What is needed:
What you return must be an exact copy of the lines in the listing below between the line holding "Click the WPS buttons white light tip" and the line holding "Given: Click the SHOP NOW button", inclusive, and nothing more.

Exercise inputs:

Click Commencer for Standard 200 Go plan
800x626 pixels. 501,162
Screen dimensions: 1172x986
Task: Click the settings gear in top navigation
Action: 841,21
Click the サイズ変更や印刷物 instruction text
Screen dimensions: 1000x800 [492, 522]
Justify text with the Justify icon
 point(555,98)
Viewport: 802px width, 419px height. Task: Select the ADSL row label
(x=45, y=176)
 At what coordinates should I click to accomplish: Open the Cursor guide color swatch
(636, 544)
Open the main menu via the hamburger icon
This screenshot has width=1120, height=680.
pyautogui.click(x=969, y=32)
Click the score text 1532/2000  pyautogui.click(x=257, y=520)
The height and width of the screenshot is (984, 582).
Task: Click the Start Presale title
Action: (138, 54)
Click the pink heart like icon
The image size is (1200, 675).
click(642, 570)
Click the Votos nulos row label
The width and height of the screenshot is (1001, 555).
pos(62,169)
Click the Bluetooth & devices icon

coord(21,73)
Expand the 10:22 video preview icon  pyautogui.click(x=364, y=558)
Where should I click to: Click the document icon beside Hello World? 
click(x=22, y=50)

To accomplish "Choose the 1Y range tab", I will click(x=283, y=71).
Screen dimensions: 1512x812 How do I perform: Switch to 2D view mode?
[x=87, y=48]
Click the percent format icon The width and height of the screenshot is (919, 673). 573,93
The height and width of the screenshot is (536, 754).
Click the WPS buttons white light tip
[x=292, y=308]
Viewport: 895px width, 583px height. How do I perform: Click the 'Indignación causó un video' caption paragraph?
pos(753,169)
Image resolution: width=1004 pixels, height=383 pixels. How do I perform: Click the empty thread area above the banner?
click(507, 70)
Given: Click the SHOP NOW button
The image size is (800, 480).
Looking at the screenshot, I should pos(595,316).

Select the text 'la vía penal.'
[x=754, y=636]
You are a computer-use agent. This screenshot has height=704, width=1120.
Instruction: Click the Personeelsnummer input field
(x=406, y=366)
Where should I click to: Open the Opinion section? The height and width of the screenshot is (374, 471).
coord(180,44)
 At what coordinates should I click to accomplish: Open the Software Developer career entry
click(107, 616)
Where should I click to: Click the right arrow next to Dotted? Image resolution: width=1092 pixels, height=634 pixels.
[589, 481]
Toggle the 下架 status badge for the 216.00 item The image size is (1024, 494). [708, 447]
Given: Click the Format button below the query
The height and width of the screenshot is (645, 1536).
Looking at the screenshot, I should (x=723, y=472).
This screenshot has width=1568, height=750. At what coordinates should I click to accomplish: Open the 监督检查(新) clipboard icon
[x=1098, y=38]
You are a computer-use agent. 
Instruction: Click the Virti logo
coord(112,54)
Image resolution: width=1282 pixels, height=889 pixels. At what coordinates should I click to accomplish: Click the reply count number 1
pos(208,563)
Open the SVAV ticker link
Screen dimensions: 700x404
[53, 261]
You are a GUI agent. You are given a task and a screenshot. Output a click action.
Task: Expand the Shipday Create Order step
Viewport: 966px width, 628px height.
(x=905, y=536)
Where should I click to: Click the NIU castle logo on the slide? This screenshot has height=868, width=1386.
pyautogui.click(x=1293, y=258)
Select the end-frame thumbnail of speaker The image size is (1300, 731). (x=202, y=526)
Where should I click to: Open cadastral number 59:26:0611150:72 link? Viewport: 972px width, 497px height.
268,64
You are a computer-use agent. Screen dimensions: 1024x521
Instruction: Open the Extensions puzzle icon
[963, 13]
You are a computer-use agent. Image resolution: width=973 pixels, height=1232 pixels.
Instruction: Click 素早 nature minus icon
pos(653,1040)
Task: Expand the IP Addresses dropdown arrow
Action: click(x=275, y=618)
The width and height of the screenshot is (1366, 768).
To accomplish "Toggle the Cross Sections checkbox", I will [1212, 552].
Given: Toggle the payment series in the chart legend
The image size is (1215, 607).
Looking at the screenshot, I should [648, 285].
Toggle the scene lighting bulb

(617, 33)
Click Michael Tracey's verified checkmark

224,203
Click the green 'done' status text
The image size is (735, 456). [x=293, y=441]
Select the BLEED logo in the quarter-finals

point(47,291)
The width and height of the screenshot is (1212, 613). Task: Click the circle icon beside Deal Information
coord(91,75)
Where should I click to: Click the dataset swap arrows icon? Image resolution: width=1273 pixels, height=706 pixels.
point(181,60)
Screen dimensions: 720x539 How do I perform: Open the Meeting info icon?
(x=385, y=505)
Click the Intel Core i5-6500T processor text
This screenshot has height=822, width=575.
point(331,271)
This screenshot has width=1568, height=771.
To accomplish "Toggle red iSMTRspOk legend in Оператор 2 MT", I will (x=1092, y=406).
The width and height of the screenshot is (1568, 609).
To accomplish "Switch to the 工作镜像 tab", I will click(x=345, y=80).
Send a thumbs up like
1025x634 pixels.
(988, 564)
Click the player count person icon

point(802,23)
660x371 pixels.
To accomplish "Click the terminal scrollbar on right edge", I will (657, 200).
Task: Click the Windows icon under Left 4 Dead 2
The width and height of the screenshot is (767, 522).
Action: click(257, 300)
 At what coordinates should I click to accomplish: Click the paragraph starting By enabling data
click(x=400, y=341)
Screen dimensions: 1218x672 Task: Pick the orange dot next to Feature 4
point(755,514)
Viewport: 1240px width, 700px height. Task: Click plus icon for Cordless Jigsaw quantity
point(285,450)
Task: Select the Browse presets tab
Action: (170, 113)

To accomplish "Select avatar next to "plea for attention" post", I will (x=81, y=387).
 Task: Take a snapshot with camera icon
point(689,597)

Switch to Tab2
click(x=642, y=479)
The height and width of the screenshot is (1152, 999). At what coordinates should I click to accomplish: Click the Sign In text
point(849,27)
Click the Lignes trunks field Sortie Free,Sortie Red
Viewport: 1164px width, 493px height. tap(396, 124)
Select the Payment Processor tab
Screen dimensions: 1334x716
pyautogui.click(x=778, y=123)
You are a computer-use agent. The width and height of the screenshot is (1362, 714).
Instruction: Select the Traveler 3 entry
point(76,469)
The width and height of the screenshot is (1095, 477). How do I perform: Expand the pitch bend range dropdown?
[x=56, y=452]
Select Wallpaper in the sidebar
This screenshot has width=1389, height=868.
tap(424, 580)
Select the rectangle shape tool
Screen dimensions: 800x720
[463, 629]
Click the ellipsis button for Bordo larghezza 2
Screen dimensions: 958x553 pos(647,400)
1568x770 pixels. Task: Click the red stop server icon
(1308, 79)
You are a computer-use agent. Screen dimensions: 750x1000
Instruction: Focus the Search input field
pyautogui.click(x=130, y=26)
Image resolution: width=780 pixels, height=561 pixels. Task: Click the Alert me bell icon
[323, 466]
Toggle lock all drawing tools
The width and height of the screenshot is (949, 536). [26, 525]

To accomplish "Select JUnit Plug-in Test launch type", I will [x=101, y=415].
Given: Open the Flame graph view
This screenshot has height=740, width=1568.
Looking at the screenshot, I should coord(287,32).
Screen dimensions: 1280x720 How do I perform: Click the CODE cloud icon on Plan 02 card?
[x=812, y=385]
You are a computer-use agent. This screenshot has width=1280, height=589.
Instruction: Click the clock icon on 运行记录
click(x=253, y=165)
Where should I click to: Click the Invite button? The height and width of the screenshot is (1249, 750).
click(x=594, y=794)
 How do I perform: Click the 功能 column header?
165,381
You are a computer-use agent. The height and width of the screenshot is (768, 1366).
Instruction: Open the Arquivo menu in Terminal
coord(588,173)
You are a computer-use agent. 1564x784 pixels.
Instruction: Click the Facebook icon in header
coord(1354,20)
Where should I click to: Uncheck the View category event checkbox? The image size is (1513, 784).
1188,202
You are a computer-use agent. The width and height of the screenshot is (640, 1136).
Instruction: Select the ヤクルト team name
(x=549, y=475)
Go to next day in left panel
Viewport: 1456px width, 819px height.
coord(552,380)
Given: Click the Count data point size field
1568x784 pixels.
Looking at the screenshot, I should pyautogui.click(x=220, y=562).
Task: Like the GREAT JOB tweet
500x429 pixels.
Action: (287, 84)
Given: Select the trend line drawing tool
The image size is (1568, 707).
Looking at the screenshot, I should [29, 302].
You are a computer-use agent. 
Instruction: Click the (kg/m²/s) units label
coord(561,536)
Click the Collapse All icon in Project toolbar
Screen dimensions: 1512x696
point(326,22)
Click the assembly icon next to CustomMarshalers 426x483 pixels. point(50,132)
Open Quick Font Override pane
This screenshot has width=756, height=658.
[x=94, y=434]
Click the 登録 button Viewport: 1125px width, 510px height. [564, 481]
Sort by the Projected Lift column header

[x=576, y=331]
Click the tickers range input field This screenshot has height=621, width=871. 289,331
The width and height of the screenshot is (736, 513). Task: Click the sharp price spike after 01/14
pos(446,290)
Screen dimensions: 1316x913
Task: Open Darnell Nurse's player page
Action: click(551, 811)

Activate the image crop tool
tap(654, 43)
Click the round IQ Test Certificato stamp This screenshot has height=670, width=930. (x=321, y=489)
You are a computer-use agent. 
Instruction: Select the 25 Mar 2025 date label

Expected answer:
Click the WPS buttons white light tip
[x=292, y=308]
Viewport: 895px width, 583px height. How do I perform: Click the 'Indignación causó un video' caption paragraph?
pos(753,169)
Image resolution: width=1004 pixels, height=383 pixels. How do I perform: Click the empty thread area above the banner?
click(507, 70)
Given: Click the SHOP NOW button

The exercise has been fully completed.